EXERCISE DIRECTIONS: The entries should be written out again exactly as they read.

:::

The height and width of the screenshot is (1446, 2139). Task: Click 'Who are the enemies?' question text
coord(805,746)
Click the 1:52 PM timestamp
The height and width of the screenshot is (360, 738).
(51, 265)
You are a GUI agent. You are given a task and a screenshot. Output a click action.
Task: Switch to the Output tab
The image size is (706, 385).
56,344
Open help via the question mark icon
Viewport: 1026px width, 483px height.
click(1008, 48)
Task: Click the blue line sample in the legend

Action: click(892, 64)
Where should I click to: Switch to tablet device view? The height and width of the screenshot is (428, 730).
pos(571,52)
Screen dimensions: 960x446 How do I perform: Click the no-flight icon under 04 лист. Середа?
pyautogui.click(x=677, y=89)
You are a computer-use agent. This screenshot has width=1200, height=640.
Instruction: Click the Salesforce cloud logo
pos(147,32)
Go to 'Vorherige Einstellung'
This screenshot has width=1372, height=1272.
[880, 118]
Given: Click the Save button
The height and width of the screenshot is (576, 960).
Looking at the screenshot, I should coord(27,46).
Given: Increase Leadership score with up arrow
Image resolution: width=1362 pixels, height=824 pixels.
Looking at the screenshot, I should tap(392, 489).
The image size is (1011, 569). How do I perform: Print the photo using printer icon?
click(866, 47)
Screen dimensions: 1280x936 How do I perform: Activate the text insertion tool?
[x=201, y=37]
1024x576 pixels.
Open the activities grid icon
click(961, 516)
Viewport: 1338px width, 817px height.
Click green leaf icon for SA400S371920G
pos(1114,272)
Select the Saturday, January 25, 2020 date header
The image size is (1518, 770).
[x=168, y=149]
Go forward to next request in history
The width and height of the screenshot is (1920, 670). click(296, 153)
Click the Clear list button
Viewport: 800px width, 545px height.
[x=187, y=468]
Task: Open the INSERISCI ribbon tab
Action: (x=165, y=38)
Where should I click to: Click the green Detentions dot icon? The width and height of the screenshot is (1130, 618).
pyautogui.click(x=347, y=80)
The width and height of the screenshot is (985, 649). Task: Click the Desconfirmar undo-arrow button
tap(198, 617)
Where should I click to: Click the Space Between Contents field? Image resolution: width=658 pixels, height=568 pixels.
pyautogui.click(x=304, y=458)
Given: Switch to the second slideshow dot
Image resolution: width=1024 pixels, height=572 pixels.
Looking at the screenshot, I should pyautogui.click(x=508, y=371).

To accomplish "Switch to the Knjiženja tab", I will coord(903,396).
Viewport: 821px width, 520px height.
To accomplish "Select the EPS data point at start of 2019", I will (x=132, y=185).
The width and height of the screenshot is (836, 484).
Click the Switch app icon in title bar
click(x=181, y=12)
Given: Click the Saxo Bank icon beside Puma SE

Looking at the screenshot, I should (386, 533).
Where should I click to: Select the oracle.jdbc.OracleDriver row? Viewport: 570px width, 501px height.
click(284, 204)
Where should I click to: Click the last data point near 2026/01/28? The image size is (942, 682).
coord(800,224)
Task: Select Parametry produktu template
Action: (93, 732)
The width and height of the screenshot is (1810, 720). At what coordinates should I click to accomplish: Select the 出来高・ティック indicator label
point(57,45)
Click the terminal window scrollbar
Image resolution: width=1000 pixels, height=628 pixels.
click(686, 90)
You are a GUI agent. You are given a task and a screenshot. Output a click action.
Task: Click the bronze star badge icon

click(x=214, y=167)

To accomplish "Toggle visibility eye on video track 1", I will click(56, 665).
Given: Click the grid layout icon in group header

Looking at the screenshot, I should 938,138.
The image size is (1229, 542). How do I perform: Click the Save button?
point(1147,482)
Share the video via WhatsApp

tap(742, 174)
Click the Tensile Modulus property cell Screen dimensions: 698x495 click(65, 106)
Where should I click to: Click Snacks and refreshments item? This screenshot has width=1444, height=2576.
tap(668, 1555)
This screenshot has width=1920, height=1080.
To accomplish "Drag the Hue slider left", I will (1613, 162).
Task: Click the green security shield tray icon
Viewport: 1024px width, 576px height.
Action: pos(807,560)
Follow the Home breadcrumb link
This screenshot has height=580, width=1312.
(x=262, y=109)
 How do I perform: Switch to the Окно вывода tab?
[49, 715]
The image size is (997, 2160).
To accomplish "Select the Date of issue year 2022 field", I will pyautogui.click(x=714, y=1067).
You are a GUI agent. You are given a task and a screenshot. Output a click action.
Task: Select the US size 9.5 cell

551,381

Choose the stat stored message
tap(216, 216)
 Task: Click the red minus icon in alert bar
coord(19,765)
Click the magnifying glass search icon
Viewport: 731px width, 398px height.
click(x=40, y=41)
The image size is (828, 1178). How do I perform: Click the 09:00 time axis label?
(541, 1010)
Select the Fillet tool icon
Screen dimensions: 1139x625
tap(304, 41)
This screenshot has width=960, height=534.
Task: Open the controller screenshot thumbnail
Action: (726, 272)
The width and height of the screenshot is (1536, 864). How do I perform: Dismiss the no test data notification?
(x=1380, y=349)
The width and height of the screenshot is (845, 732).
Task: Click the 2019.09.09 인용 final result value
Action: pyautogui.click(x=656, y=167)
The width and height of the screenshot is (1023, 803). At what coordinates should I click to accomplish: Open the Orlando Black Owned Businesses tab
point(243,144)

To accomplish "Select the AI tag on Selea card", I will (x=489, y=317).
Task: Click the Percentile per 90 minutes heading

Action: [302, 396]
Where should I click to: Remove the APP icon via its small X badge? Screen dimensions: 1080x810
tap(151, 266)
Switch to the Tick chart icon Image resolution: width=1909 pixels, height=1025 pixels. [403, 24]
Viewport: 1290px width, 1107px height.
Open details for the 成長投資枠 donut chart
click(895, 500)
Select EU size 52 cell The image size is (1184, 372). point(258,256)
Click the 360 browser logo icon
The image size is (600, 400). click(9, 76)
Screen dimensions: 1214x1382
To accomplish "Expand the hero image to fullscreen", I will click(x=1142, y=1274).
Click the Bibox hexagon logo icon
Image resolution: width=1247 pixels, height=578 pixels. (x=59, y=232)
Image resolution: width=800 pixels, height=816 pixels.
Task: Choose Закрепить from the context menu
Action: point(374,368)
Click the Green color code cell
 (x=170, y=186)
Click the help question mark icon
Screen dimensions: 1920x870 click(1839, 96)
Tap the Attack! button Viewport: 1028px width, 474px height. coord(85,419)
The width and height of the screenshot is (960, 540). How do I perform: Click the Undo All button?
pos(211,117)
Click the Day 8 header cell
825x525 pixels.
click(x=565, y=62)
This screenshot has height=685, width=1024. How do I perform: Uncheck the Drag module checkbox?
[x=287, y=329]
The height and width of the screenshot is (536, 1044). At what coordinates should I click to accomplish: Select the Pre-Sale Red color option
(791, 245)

:::

SOLUTION FOR THIS PROBLEM:
The height and width of the screenshot is (1446, 2139). Task: Click 'Who are the enemies?' question text
coord(805,746)
Click the 1:52 PM timestamp
The height and width of the screenshot is (360, 738).
(51, 265)
You are a GUI agent. You are given a task and a screenshot. Output a click action.
Task: Switch to the Output tab
The image size is (706, 385).
56,344
Open help via the question mark icon
Viewport: 1026px width, 483px height.
click(1008, 48)
Task: Click the blue line sample in the legend

Action: click(892, 64)
Where should I click to: Switch to tablet device view? The height and width of the screenshot is (428, 730).
pos(571,52)
Screen dimensions: 960x446 How do I perform: Click the no-flight icon under 04 лист. Середа?
pyautogui.click(x=677, y=89)
You are a computer-use agent. This screenshot has width=1200, height=640.
Instruction: Click the Salesforce cloud logo
pos(147,32)
Go to 'Vorherige Einstellung'
This screenshot has width=1372, height=1272.
[880, 118]
Given: Click the Save button
The height and width of the screenshot is (576, 960).
Looking at the screenshot, I should coord(27,46).
Given: Increase Leadership score with up arrow
Image resolution: width=1362 pixels, height=824 pixels.
Looking at the screenshot, I should tap(392, 489).
The image size is (1011, 569). How do I perform: Print the photo using printer icon?
click(866, 47)
Screen dimensions: 1280x936 How do I perform: Activate the text insertion tool?
[x=201, y=37]
1024x576 pixels.
Open the activities grid icon
click(961, 516)
Viewport: 1338px width, 817px height.
Click green leaf icon for SA400S371920G
pos(1114,272)
Select the Saturday, January 25, 2020 date header
The image size is (1518, 770).
[x=168, y=149]
Go forward to next request in history
The width and height of the screenshot is (1920, 670). click(296, 153)
Click the Clear list button
Viewport: 800px width, 545px height.
[x=187, y=468]
Task: Open the INSERISCI ribbon tab
Action: (x=165, y=38)
Where should I click to: Click the green Detentions dot icon? The width and height of the screenshot is (1130, 618).
pyautogui.click(x=347, y=80)
The width and height of the screenshot is (985, 649). Task: Click the Desconfirmar undo-arrow button
tap(198, 617)
Where should I click to: Click the Space Between Contents field? Image resolution: width=658 pixels, height=568 pixels.
pyautogui.click(x=304, y=458)
Given: Switch to the second slideshow dot
Image resolution: width=1024 pixels, height=572 pixels.
Looking at the screenshot, I should pyautogui.click(x=508, y=371).

To accomplish "Switch to the Knjiženja tab", I will coord(903,396).
Viewport: 821px width, 520px height.
To accomplish "Select the EPS data point at start of 2019", I will (x=132, y=185).
The width and height of the screenshot is (836, 484).
Click the Switch app icon in title bar
click(x=181, y=12)
Given: Click the Saxo Bank icon beside Puma SE

Looking at the screenshot, I should (386, 533).
Where should I click to: Select the oracle.jdbc.OracleDriver row? Viewport: 570px width, 501px height.
click(284, 204)
Where should I click to: Click the last data point near 2026/01/28? The image size is (942, 682).
coord(800,224)
Task: Select Parametry produktu template
Action: (93, 732)
The width and height of the screenshot is (1810, 720). At what coordinates should I click to accomplish: Select the 出来高・ティック indicator label
point(57,45)
Click the terminal window scrollbar
Image resolution: width=1000 pixels, height=628 pixels.
click(686, 90)
You are a GUI agent. You are given a task and a screenshot. Output a click action.
Task: Click the bronze star badge icon

click(x=214, y=167)

To accomplish "Toggle visibility eye on video track 1", I will click(56, 665).
Given: Click the grid layout icon in group header

Looking at the screenshot, I should 938,138.
The image size is (1229, 542). How do I perform: Click the Save button?
point(1147,482)
Share the video via WhatsApp

tap(742, 174)
Click the Tensile Modulus property cell Screen dimensions: 698x495 click(65, 106)
Where should I click to: Click Snacks and refreshments item? This screenshot has width=1444, height=2576.
tap(668, 1555)
This screenshot has width=1920, height=1080.
To accomplish "Drag the Hue slider left", I will (1613, 162).
Task: Click the green security shield tray icon
Viewport: 1024px width, 576px height.
Action: pos(807,560)
Follow the Home breadcrumb link
This screenshot has height=580, width=1312.
(x=262, y=109)
 How do I perform: Switch to the Окно вывода tab?
[49, 715]
The image size is (997, 2160).
To accomplish "Select the Date of issue year 2022 field", I will pyautogui.click(x=714, y=1067).
You are a GUI agent. You are given a task and a screenshot. Output a click action.
Task: Select the US size 9.5 cell

551,381

Choose the stat stored message
tap(216, 216)
 Task: Click the red minus icon in alert bar
coord(19,765)
Click the magnifying glass search icon
Viewport: 731px width, 398px height.
click(x=40, y=41)
The image size is (828, 1178). How do I perform: Click the 09:00 time axis label?
(541, 1010)
Select the Fillet tool icon
Screen dimensions: 1139x625
tap(304, 41)
This screenshot has width=960, height=534.
Task: Open the controller screenshot thumbnail
Action: (726, 272)
The width and height of the screenshot is (1536, 864). How do I perform: Dismiss the no test data notification?
(x=1380, y=349)
The width and height of the screenshot is (845, 732).
Task: Click the 2019.09.09 인용 final result value
Action: pyautogui.click(x=656, y=167)
The width and height of the screenshot is (1023, 803). At what coordinates should I click to accomplish: Open the Orlando Black Owned Businesses tab
point(243,144)

To accomplish "Select the AI tag on Selea card", I will (x=489, y=317).
Task: Click the Percentile per 90 minutes heading

Action: [302, 396]
Where should I click to: Remove the APP icon via its small X badge? Screen dimensions: 1080x810
tap(151, 266)
Switch to the Tick chart icon Image resolution: width=1909 pixels, height=1025 pixels. [403, 24]
Viewport: 1290px width, 1107px height.
Open details for the 成長投資枠 donut chart
click(895, 500)
Select EU size 52 cell The image size is (1184, 372). point(258,256)
Click the 360 browser logo icon
The image size is (600, 400). click(9, 76)
Screen dimensions: 1214x1382
To accomplish "Expand the hero image to fullscreen", I will click(x=1142, y=1274).
Click the Bibox hexagon logo icon
Image resolution: width=1247 pixels, height=578 pixels. (x=59, y=232)
Image resolution: width=800 pixels, height=816 pixels.
Task: Choose Закрепить from the context menu
Action: point(374,368)
Click the Green color code cell
 (x=170, y=186)
Click the help question mark icon
Screen dimensions: 1920x870 click(1839, 96)
Tap the Attack! button Viewport: 1028px width, 474px height. coord(85,419)
The width and height of the screenshot is (960, 540). How do I perform: Click the Undo All button?
pos(211,117)
Click the Day 8 header cell
825x525 pixels.
click(x=565, y=62)
This screenshot has height=685, width=1024. How do I perform: Uncheck the Drag module checkbox?
[x=287, y=329]
The height and width of the screenshot is (536, 1044). At what coordinates should I click to accomplish: Select the Pre-Sale Red color option
(791, 245)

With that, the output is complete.